Sandrina e quell'arresto tra i petali di rosa

di Federica Fantozzitutti gli articoli dell'autore

Il mio cuore si è frantumato. Non trovo le parole». Due anni dopo, per Sandra Mastella la giostra giudiziaria ricomincia: dagli arresti domiciliari nella villa di Ceppaloni nel gennaio 2008 all’attuale clamoroso divieto di dimora in Campania.
In mezzo, di tutto: le dimissioni ad alto tasso scenico del marito da Guardasigilli («Scelgo l’amore per la mia famiglia») e il conseguente crollo del governo Prodi, lo sbriciolamento dell’Udeur tra rinfacci e ripicche, le tensioni familiari culminate nella lite con il cognato-sodale Pasquale Giuditta, infine la catarsi nel diario di questa epopea «Non sarò Clemente» suggellato da una grande festa con Gigi D’Alessio al piano ad eseguire «Non mollare», dedicato a lei.

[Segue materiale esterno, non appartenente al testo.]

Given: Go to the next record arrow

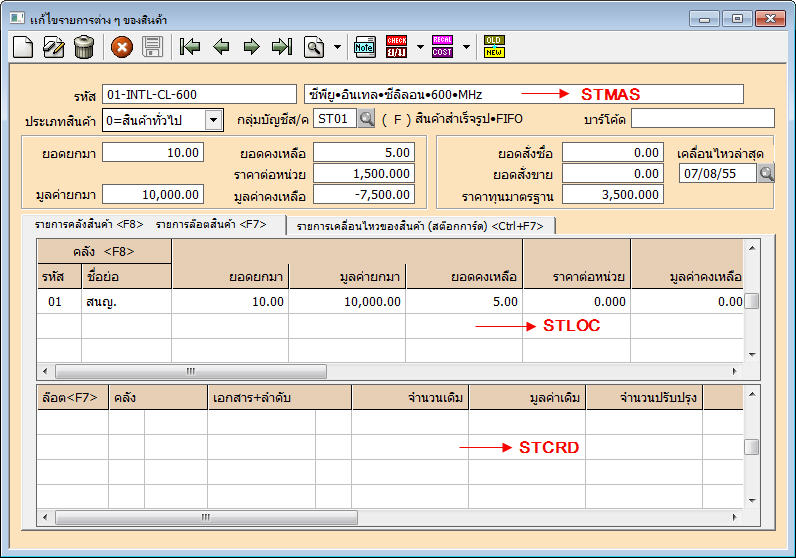Looking at the screenshot, I should click(x=251, y=46).
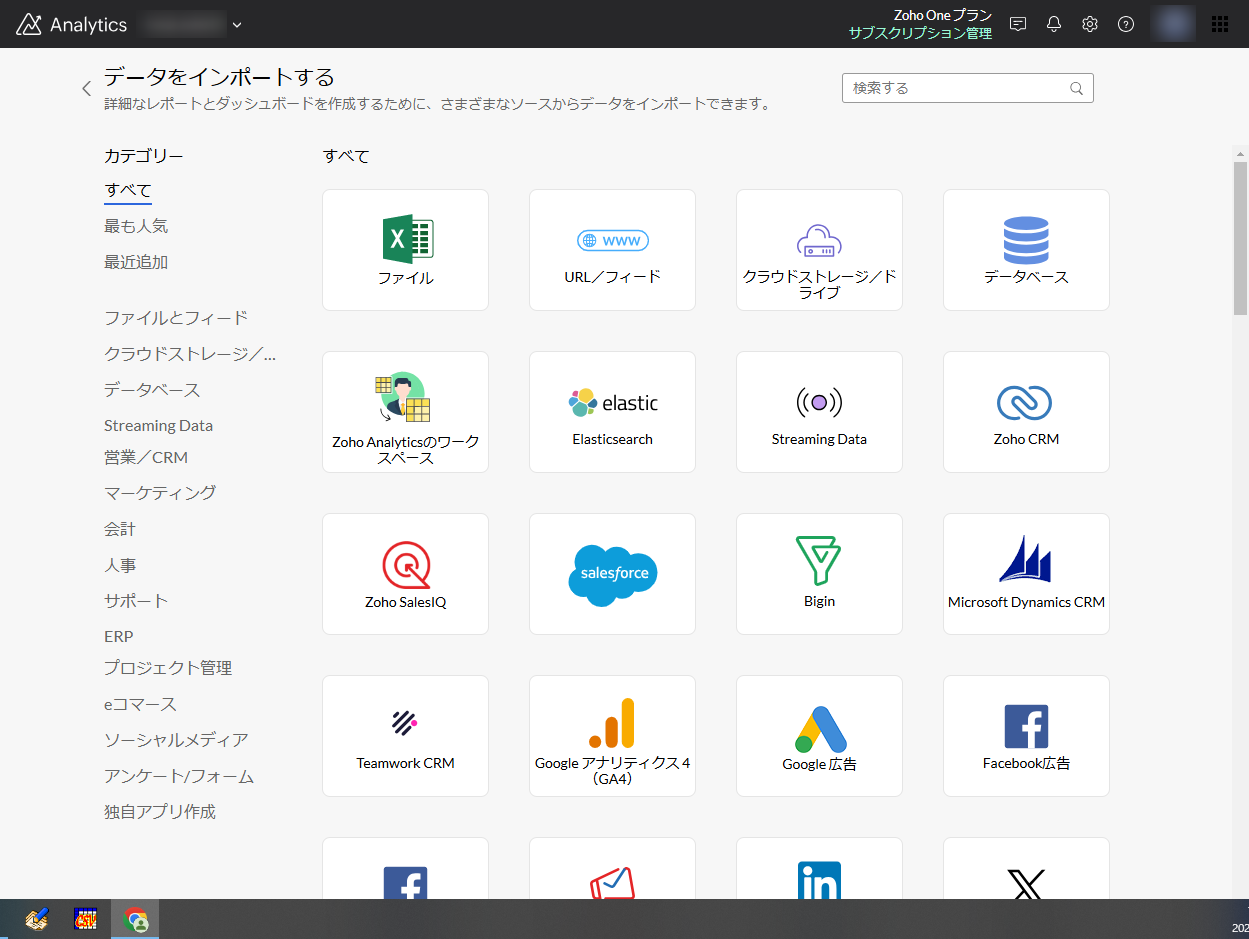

Col senno di poi, quasi un presentimento da brividi. Eppure, ne era uscita. Libera, in sella alla presidenza del consiglio regionale campano (che ora non si sa come riunirà, dal “confino”), indenne persino dal passaggio dell’Udeur all’opposizione di destra: «Lei tanto non vota, è una figura istituzionale». Alessandrina detta Sandra, 55 anni di cui 34 da Lady Mastella. Meglio: «eminenza grigia» del Campanile, come confessava Clemente, pronta per diventare leader di un partito di centro, che l’ondivago Casini stesse attento. Della loro vita di coppia, più soap che leggenda, si sa già tutto. I Mastella’s del Sannio come i Clinton: lei tifa Hillary, a Bill spiegò la dura legge dei rigori durante Italia-Francia. Con Clemente si conoscevano da bambini, lei aspirante missionaria, lui leader in erba già sul campetto di calcio. Poi l’emigrazione a Oyster Bay, tra ghiaccioli e addobbi natalizi; il fidanzamento con fedina di zaffiri quando lui, in viaggio di laurea negli States, si dichiarò.

Così Sandrina l’Americana divenne la metà di un inossidabile sodalizio politico-familiare. Lui fuoco, lei terra. Tailleur post Chanel, pettinatura vaporosa e trucco impeccabile, sempre in prima fila alla Festa di Telese. Organizza kermesse enogastronomiche tra Capri e Benevento («È la città più centrale del Sud, ha l’autostrada e la Tav ad Afragola»), e scala i vertici della Croce Rossa. Poi l’elezione nel listino bloccato di Bassolino e, dal 2005, la guida del parlamentino regionale. Esordio rovente con l’aumento delle commissioni e la passione per il Columbus Day. Da vera lady non se ne cura: brinda a champagne millesimato quando il suo candidato sindaco strappa Benevento a 13 anni di dominio del polo, delibera il capitolato per «la manutenzione delle essenze ornamentali, innaffiamento e lucidatura» di kenzie e filodendri nel Palazzo della Regione.
Quel freddo gennaio 2008 è il primo caso di arresti tramutati in festa. Un happening giudiziario: fiaccolate, petali di rosa sulla macchina di ritorno dall’interrogatorio processione di battesimati e cresimati da San Clemente, tè caldo e wafer offerti a giornalisti e curiosi fuori dal cancello, raccolta firme sotto il gazebo bianco sporcato dalla pioggia.

Poi, il purgatorio: libera sì, ma più sola e più dura. Lo racconta a Panorama: gli invitati da mille sono passati a venti, alla tintoria che chiama «signora, la roba è pronta» dice a muso duro «specifichi che sono pantaloni». Fortunata, eppure: «Un matrimonio che funziona ancora». Clemente, raggiunto dalla notizia a Strasburgo, ha subito digitato un sms: «Non mollare».